WRITTEN TASK 1: Duplicate the passage of the forum thread on reinstating the draft, starting at "I can agree" and ending at "Rob Polans ret.".
WRITTEN TASK 2: Write the next part of the forum thread on reinstating the draft, picking up from where it stops.
[start SELECTED TEXT]
I agree. THE draft should be reinstated. EVERY male and female should be required to serve
their country for two years in come capacity. It doesn't have to be in a combat unit.....there are
still enough courageous young men to do that. (I leave out women here because I don't believe
women should be sent into combat).

Reply
Nov 7, 2019 16:54:19   #
Pariahjf
 
promilitary wrote:
I agree. THE draft should be reinstated. EVERY male and female should be required to serve
their country for two years in come capacity. It doesn't have to be in a combat unit.....there are
still enough courageous young men to do that. (I leave out women here because I don't believe
women should be sent into combat).


I can agree with this. Then maybe everyone could understand what civility, honor, and teamwork actually mean.

Reply
Nov 7, 2019 16:55:48   #
Lt. Rob Polans ret.
[end SELECTED TEXT]
[start GIVEN DATA]
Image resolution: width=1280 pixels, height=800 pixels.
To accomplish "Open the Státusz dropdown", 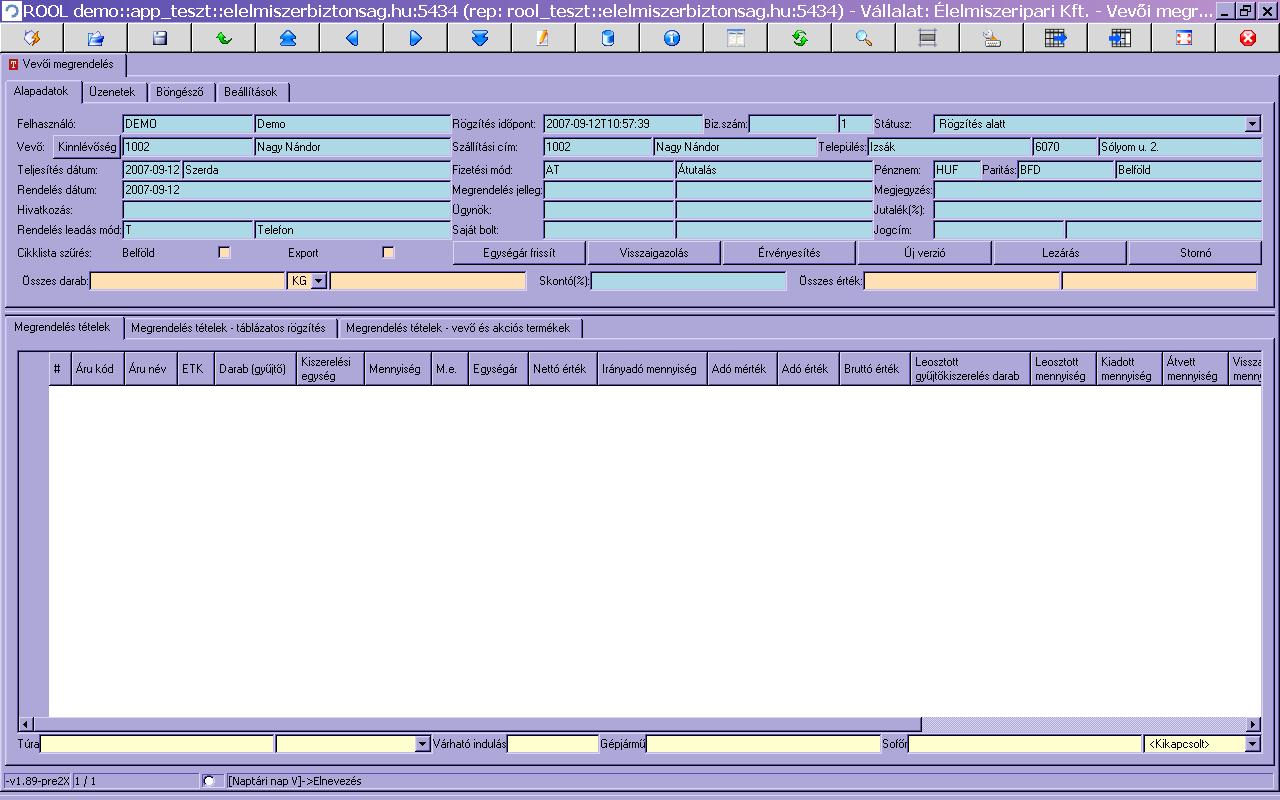I will [x=1252, y=125].
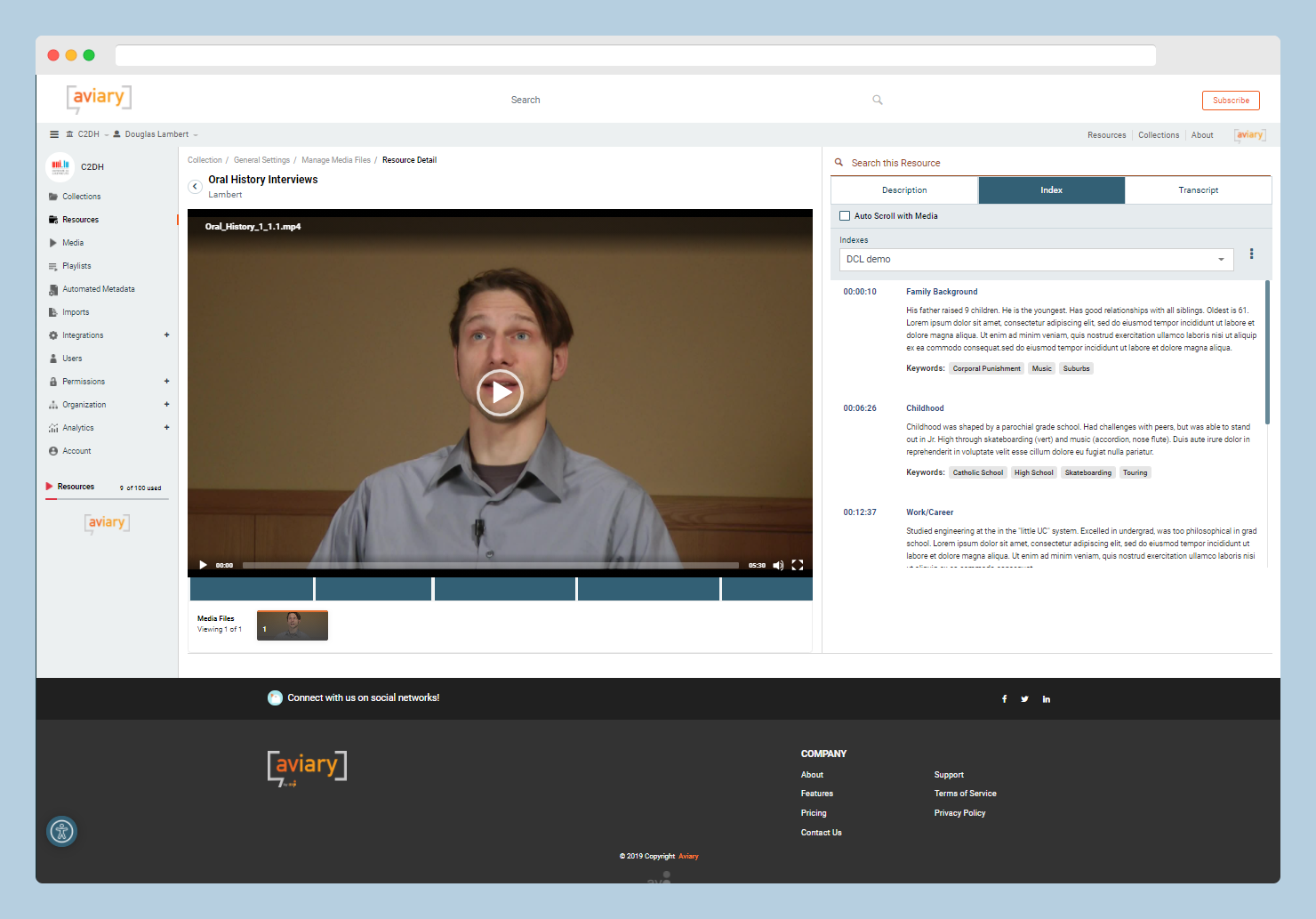Click the video progress seek bar
The image size is (1316, 919).
[490, 566]
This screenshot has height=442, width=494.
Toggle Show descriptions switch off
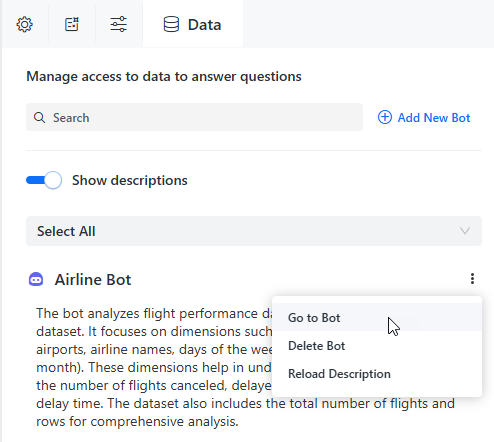coord(44,180)
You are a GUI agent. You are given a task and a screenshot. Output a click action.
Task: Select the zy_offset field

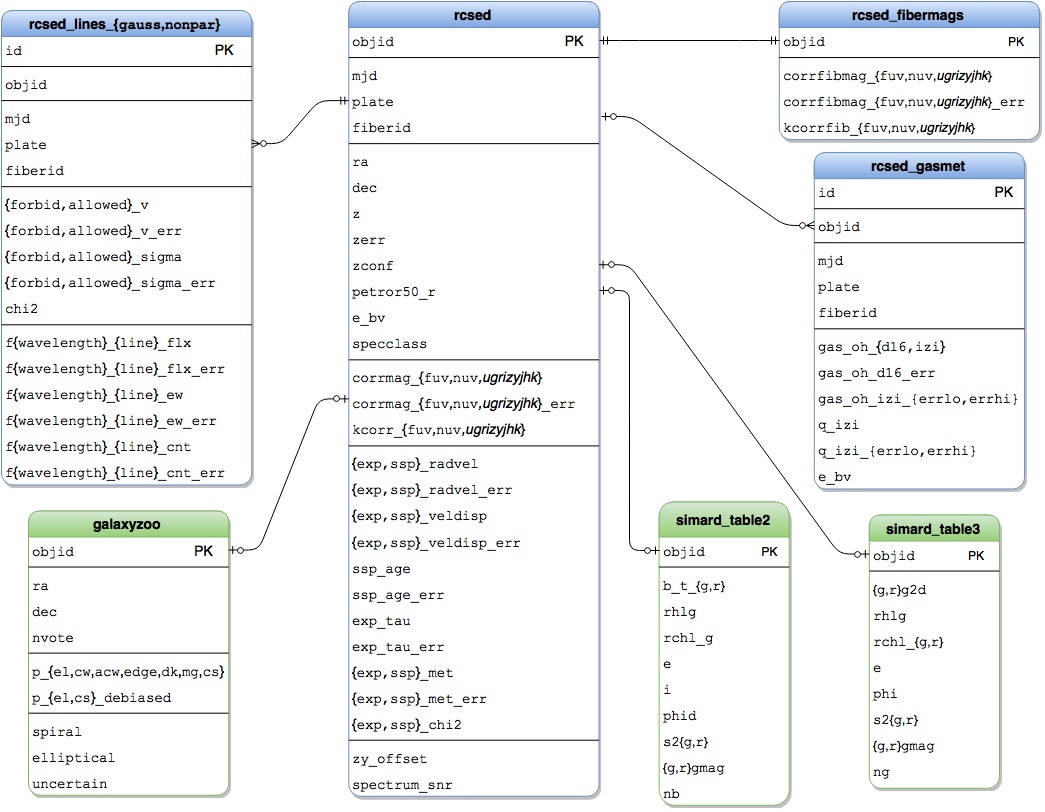pos(389,759)
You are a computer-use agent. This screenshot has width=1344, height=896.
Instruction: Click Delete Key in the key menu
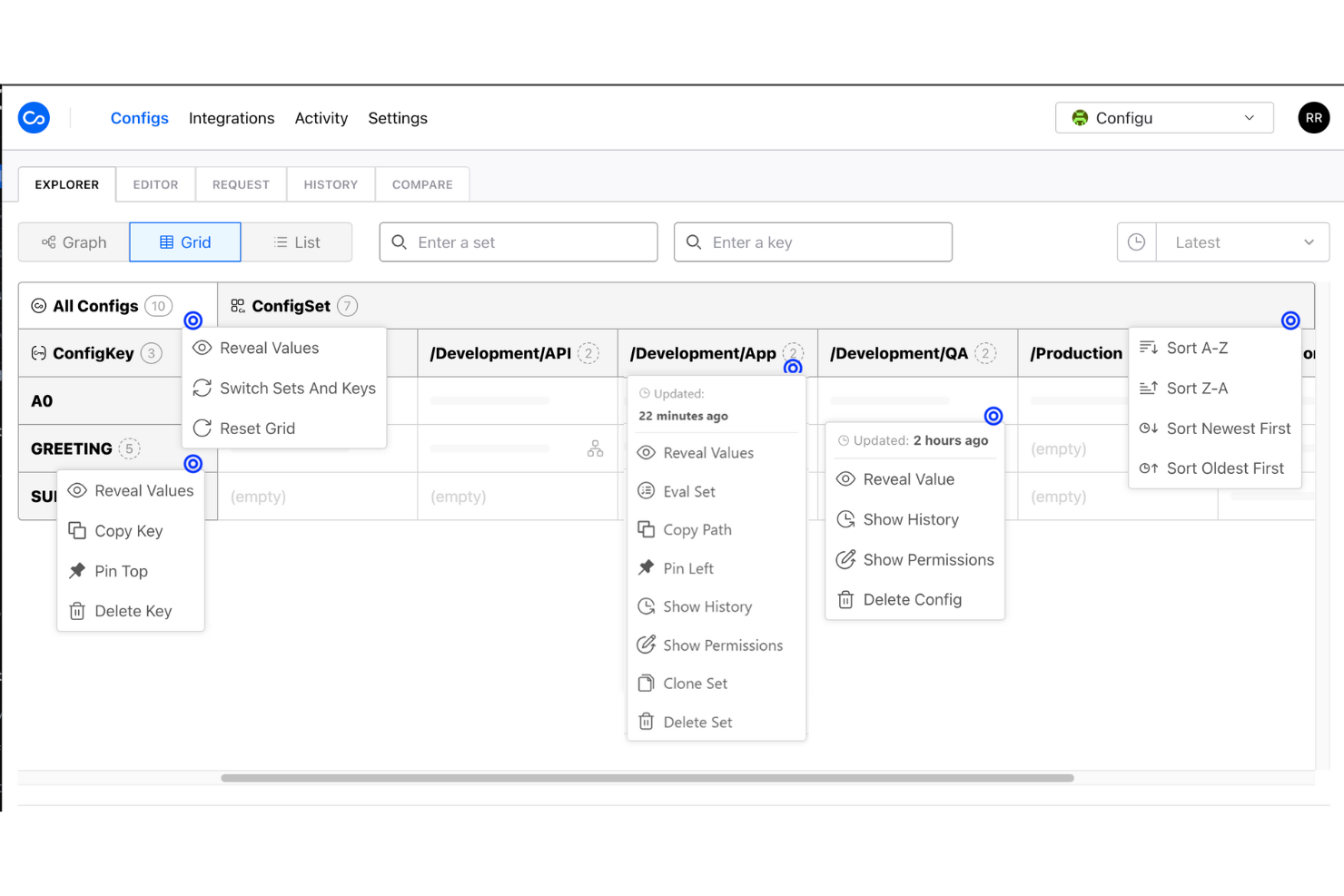click(133, 610)
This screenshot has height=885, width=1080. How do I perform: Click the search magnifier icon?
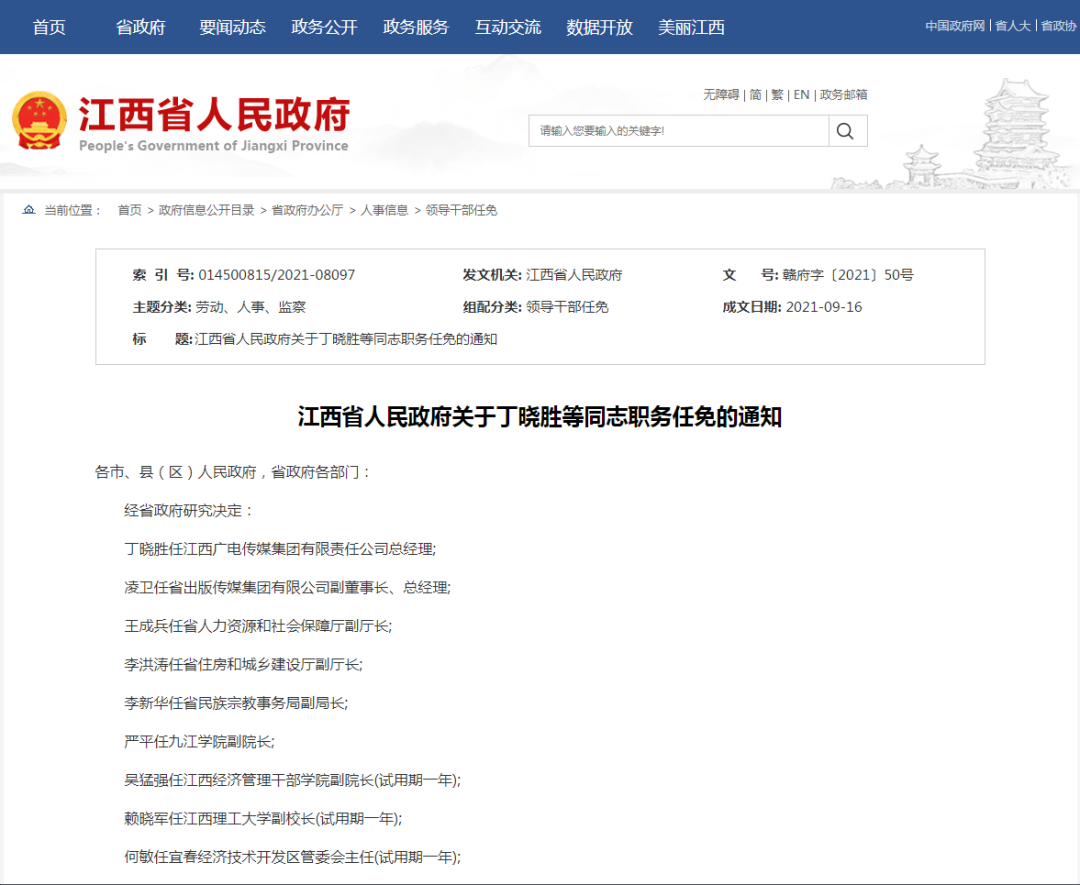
[end GIVEN DATA]
RIGHT ANSWER 1:
I can agree with this. Then maybe everyone could understand what civility, honor, and teamwork actually mean.

Reply
Nov 7, 2019 16:55:48   #
Lt. Rob Polans ret.

RIGHT ANSWER 2:
Pariahjf wrote:
Great post. Here's a question that I want to have answered: How come it's the same families that are doing the work of protecting our country? Generation after generation after generation? That's the real issue here. EVERY family should be involved.


I agree that most families should take part in the country's defense. Now I can only answer your question as it pertains to me. My Aunts and Uncles served in WWII (those already in America), then my mom and dad then I did. My niece joined the corps in 2014 and was sent to Afghanistan to pick up after me. My nephew is in Kuwait, I have no idea what the NG is doing there, poppy gardening?